Clark receives NWC teaching award

Rick Clark, instructor in Spanish at Northwestern College, has been named this year’s recipient of the Northwestern Teaching Excellence Award. He received a $1,500 check and a commemorative plaque during the college’s commencement ceremony on May 11.

Sponsored by the Alumni Association, the award is administered by a selection committee made up of members of the Student Government Association and the Sigma Tau senior honor society, along with past award winners and a representative of the Faculty Development Committee. Students nominated 11 professors for the honor, and the committee chose Ray Gibler, assistant professor of accounting, and Dr. Mitch Kinsinger, professor of religion/Christian education, as finalists along with Clark.

The major factor used in selected the award winner is evidence of strong teaching ability. The committee looks at course evaluations and a teaching philosophy statement in addition to the comments of nominators.

Clark, in his 16th year on the faculty, becomes only the third professor to receive the award twice; he also was the winner in 2007. He is described by students as being passionate about helping them learn. “He made learning Spanish fun and interesting with his personality and variety of teaching tactics,” wrote one student. 

Clark keeps the pace moving in his classroom. “I believe you shouldn’t do hardly anything in the classroom for more than five to seven minutes,” he says. “And if you do, you should approach it in two or three different ways.” So in his classes, a typical period could include an activity or game, some work with the textbook, a time of singing Spanish worship songs, a vocabulary quiz, and exercises in which students pair up to practice Spanish speaking.

Chairman of the modern foreign languages department, Clark teaches mostly introductory and intermediate courses.

“I know a lot of students have not had a good experience with language in the past. I love being able to transform that for them—to help them realize learning a language can be good and fun,” says Clark. “It’s so exciting to see them get to the point where they can carry on conversations.” 

Raised in Ecuador as the son of missionary parents, Clark has taught Northwestern study abroad courses in that country.
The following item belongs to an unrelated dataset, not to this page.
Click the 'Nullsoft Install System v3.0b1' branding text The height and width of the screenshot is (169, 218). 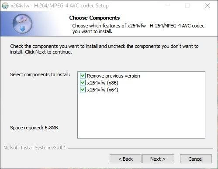pos(35,148)
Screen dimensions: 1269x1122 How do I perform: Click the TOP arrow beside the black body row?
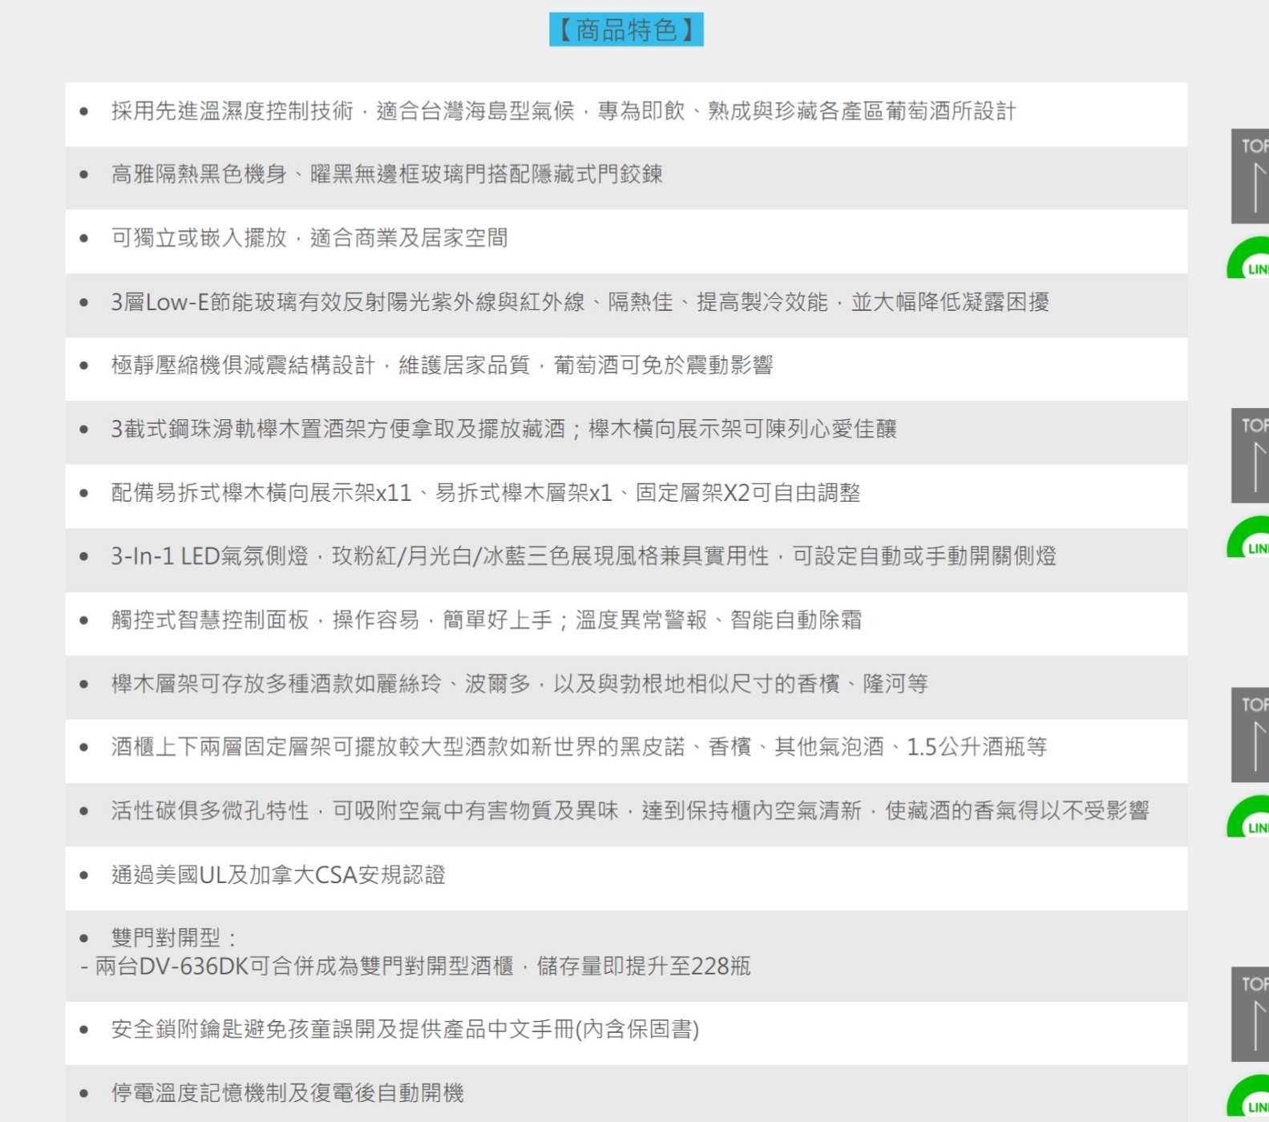(x=1252, y=176)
He has also led mission trips to Ecuador, Mexico and Nicaragua; served as a lay pastor for a Hispanic congregation; provided translation services in the community; and presented papers at meetings of the North American Christian Foreign Language Association.

“He cares about his students—not just the grades or the material, but he wants us to learn about life and grow in our faith,” wrote a student. “He is a great man, and it shows through his teaching.”

Before joining the Northwestern faculty, Clark taught high school Spanish and English for 22 years, the last 17 of them at MOC-Floyd Valley High School in Orange City. A graduate of Wheaton College in Illinois, he earned a master’s degree in Spanish from the University of Northern Iowa.